(What you have to do): Please produce an exact transcription of the lines from the one containing "Screen dimensions: 1568x707" through the last line of the entries, leaving out every picture.

(Record excerpts):
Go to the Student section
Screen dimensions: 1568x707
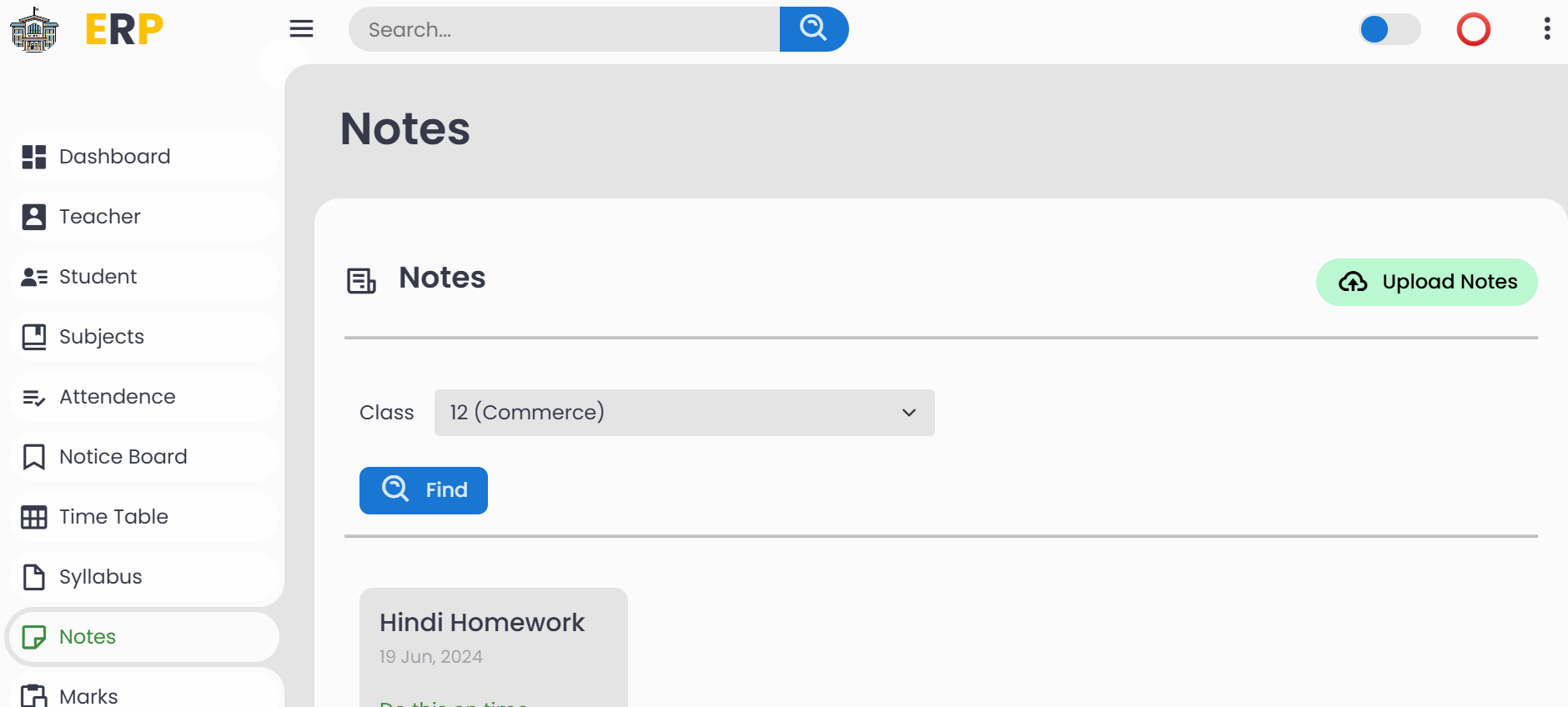(98, 277)
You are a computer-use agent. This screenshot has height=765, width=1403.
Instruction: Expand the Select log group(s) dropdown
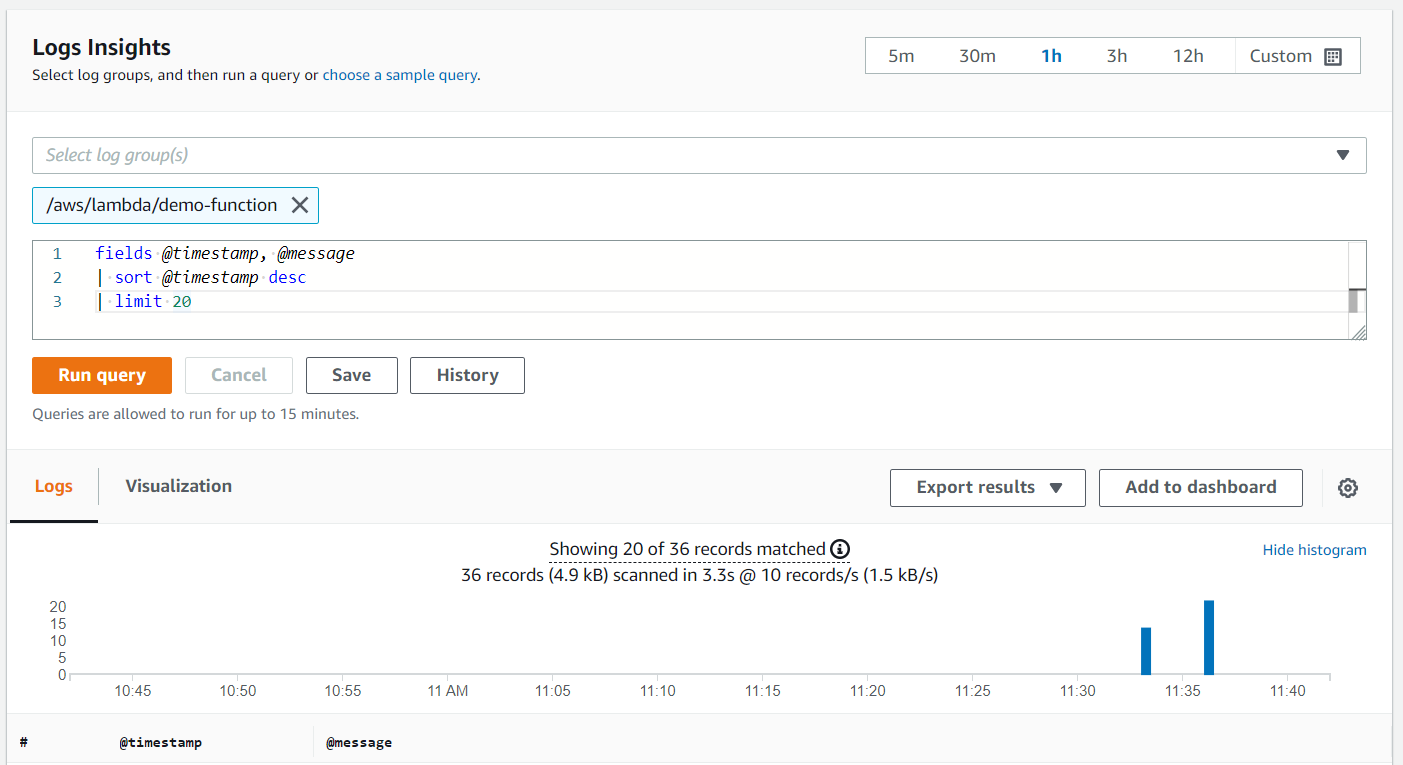pos(1343,155)
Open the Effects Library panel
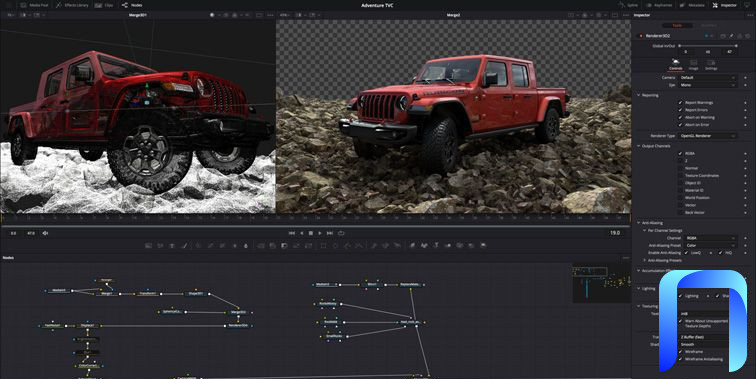Screen dimensions: 756x379 (x=72, y=5)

(Expected output):
Screen dimensions: 1568x707
(98, 277)
You are a computer-use agent. This screenshot has height=765, width=1403.
Instruction: Expand the Select log group(s) dropdown
pos(1343,155)
Open the Effects Library panel
Screen dimensions: 756x379 (x=72, y=5)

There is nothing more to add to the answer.